Warren’s self-described mission is to ensure that the next generation enjoys the same “fighting chance” she had; her current crusade is to lower interest rates on existing student loans, paid for by closing corporate tax loopholes.
In that, Warren is characteristically relentless. In her book, she recounts pressing President Obama so hard about whether he will name her to head the new Consumer Financial Protection Bureau that he complains, “You’re jamming me, Elizabeth.” She lectures then-Treasury Secretary Timothy Geithner – “I think I may have raised my voice a little” – for failing to buckle his seat belt.
It is no coincidence, as my colleague Dan Balz has observed, that Warren chose the title “A Fighting Chance” while Hillary Clinton opted for “Hard Choices.” For Warren, the fight is clear – the little guy against predatory banks and big corporate interests – and the choices not all that hard.
Warren joined other Democratic women senators in a letter urging Clinton to run.
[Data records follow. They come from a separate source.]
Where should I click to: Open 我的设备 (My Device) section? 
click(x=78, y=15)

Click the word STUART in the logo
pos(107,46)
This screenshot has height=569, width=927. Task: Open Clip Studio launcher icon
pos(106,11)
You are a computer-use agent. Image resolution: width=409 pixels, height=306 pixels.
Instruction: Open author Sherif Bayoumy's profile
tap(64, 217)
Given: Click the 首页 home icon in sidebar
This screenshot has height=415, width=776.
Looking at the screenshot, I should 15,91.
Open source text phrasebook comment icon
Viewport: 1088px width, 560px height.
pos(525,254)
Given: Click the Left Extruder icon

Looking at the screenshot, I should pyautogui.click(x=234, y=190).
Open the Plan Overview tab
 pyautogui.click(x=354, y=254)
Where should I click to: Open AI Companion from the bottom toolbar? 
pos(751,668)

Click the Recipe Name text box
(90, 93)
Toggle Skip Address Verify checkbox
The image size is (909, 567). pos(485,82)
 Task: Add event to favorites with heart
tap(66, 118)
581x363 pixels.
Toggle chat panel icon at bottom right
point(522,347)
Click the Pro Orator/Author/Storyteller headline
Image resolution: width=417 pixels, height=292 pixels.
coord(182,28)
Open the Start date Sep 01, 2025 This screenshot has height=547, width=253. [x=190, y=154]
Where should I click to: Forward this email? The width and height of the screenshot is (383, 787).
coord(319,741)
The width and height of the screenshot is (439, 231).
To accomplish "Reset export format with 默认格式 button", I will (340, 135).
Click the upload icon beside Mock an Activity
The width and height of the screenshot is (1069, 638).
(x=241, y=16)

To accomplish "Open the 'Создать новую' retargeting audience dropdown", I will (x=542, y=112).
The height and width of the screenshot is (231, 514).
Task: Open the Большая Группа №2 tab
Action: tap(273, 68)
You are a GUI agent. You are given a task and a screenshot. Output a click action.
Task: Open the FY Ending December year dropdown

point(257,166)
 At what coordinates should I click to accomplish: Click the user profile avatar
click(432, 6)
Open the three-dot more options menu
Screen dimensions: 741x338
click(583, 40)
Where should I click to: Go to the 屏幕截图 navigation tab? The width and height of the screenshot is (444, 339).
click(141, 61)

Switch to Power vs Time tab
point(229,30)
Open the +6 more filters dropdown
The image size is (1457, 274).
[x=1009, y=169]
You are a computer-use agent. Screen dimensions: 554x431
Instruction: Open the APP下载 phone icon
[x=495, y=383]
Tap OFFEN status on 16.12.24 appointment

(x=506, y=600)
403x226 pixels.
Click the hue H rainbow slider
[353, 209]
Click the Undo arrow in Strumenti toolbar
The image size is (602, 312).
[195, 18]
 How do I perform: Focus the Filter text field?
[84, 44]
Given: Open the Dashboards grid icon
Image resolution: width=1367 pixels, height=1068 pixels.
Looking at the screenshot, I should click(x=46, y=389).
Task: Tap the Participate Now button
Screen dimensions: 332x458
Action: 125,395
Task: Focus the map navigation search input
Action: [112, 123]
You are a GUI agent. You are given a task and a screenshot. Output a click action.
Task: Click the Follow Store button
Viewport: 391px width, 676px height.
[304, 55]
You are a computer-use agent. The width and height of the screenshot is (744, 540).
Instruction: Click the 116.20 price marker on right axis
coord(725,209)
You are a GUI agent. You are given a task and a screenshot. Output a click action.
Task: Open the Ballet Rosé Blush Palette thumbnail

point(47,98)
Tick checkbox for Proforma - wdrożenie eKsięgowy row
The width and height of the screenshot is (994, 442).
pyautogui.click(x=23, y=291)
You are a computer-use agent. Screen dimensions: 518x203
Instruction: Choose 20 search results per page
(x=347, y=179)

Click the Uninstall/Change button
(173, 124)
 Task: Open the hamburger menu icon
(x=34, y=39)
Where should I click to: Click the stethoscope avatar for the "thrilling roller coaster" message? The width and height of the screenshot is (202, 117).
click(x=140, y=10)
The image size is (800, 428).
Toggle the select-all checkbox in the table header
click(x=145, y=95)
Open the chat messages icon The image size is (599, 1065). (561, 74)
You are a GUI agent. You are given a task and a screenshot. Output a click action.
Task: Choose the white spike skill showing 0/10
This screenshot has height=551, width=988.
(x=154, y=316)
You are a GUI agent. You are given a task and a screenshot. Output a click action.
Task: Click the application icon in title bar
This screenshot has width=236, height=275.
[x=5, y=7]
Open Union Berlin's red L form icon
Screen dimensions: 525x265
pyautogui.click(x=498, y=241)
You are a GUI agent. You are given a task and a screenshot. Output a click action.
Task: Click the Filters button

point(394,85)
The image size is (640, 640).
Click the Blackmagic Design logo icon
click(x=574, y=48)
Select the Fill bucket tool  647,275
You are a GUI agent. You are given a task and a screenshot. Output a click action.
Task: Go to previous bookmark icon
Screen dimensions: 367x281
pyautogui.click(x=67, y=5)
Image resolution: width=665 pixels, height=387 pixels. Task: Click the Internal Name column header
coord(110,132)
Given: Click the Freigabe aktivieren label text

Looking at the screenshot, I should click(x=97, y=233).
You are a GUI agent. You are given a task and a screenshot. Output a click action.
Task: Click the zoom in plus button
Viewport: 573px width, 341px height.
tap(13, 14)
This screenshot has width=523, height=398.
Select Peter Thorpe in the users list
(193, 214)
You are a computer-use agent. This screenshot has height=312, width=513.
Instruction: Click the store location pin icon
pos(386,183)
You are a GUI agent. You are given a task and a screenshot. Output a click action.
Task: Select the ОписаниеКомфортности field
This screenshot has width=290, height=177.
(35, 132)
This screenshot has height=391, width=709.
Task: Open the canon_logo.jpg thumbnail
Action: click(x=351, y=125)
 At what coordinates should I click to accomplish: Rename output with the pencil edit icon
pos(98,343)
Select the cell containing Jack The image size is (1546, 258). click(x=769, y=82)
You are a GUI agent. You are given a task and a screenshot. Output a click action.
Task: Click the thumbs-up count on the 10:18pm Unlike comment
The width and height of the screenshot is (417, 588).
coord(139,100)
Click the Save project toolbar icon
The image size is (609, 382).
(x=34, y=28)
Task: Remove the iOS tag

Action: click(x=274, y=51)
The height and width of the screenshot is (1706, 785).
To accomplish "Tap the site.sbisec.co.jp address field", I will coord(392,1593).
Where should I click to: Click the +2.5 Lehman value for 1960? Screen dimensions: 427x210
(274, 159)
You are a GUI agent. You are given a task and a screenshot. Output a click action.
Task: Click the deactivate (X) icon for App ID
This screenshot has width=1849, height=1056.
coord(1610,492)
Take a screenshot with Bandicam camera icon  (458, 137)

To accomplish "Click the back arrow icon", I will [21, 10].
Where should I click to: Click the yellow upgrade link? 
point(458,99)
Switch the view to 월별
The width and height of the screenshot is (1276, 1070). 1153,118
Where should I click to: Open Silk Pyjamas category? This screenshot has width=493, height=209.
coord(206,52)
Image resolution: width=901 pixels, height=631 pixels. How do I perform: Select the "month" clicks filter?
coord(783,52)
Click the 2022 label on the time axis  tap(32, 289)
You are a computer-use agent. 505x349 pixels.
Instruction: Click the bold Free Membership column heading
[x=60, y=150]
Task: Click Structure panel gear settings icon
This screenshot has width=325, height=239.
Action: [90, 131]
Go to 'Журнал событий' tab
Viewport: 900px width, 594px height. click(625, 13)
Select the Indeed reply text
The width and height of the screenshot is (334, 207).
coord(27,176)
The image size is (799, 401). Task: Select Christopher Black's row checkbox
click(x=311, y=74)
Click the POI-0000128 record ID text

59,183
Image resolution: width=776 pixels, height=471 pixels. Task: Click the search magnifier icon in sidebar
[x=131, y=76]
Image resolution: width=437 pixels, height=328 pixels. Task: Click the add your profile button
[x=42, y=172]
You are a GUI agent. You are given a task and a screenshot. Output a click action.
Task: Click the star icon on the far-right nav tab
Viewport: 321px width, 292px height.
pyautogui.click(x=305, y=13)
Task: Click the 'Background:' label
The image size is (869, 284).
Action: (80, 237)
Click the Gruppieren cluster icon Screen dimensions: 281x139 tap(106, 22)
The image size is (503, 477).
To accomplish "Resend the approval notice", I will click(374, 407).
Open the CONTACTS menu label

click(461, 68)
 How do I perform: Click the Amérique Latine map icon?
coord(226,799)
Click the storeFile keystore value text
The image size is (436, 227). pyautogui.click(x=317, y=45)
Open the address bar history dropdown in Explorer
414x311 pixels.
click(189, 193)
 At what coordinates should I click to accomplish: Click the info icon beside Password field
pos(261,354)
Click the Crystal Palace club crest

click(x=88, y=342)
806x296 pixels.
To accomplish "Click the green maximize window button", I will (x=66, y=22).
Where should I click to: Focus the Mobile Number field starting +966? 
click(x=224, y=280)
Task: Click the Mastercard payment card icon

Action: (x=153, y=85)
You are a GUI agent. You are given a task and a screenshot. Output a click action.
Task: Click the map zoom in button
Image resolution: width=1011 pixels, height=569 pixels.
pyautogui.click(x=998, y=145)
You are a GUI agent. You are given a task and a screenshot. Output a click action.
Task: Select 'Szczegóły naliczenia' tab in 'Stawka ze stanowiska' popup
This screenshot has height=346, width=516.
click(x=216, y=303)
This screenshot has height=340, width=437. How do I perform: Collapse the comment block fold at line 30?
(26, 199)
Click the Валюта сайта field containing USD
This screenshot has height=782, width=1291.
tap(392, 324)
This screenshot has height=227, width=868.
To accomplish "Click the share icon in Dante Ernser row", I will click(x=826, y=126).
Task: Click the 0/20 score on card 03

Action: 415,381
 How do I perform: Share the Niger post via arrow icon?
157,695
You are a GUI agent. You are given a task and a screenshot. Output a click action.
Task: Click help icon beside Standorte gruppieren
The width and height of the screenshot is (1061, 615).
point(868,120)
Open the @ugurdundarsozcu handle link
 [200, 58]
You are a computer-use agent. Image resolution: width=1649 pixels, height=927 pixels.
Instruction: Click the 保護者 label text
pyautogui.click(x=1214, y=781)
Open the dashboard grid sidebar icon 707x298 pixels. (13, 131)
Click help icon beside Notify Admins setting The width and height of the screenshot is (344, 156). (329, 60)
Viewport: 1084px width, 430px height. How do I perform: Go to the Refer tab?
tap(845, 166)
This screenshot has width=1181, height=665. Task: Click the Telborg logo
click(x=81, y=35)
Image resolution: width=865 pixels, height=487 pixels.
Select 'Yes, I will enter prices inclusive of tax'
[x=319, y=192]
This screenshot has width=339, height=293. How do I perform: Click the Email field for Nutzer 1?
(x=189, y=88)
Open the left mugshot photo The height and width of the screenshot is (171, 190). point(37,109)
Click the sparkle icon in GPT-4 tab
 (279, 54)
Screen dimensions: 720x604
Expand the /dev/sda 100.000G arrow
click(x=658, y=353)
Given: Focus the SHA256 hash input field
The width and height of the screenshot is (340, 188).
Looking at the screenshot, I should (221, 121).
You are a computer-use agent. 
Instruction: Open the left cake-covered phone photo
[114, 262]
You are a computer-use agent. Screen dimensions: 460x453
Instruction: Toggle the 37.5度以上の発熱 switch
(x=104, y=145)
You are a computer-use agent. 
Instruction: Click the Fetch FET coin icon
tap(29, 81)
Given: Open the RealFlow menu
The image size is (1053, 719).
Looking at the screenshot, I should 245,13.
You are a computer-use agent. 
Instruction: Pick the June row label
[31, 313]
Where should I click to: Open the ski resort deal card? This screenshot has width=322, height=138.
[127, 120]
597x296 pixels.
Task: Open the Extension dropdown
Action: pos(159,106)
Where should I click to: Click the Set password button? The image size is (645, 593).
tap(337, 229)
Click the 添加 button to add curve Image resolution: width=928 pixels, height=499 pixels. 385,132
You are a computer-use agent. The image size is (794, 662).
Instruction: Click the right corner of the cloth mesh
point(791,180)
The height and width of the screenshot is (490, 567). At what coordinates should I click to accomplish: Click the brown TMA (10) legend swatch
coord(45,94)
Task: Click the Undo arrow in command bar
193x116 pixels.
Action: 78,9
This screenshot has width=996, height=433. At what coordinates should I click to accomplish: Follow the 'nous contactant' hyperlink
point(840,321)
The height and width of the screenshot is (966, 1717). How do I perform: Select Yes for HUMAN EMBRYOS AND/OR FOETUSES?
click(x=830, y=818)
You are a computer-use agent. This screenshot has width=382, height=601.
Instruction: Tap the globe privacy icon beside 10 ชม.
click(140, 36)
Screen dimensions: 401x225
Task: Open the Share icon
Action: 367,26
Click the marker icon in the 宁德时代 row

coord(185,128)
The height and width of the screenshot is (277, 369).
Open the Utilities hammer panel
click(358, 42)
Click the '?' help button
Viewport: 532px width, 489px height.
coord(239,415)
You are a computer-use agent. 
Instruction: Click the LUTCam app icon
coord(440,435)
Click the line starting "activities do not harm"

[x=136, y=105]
But unlike some colleagues, “bless their hearts,” Warren has not endorsed the former secretary of state, arguing that since Clinton has not announced there is no endorsement to be made.
Do you think, I asked, that Clinton has the fire that you want to see in a presidential candidate, to fight for the middle class? “I think she has fought for important issues for a very long time, and if she decides to run I think it will be for those reasons,” Warren responded, not entirely on point.
Is that a yes? “It is a statement of fact,” Warren replied. “It’s what she’s done.”
When I ask about what she made of Clinton’s book-tour comment about being “dead broke” on leaving the White House, Warren paused for a full 19 seconds.
“Um, I was surprised,” she finally said. “But, families across this country are working so hard to hold together,” she added, veering into an unrelated disquisition about young people falling behind their parents and the false promise of trickle-down economics.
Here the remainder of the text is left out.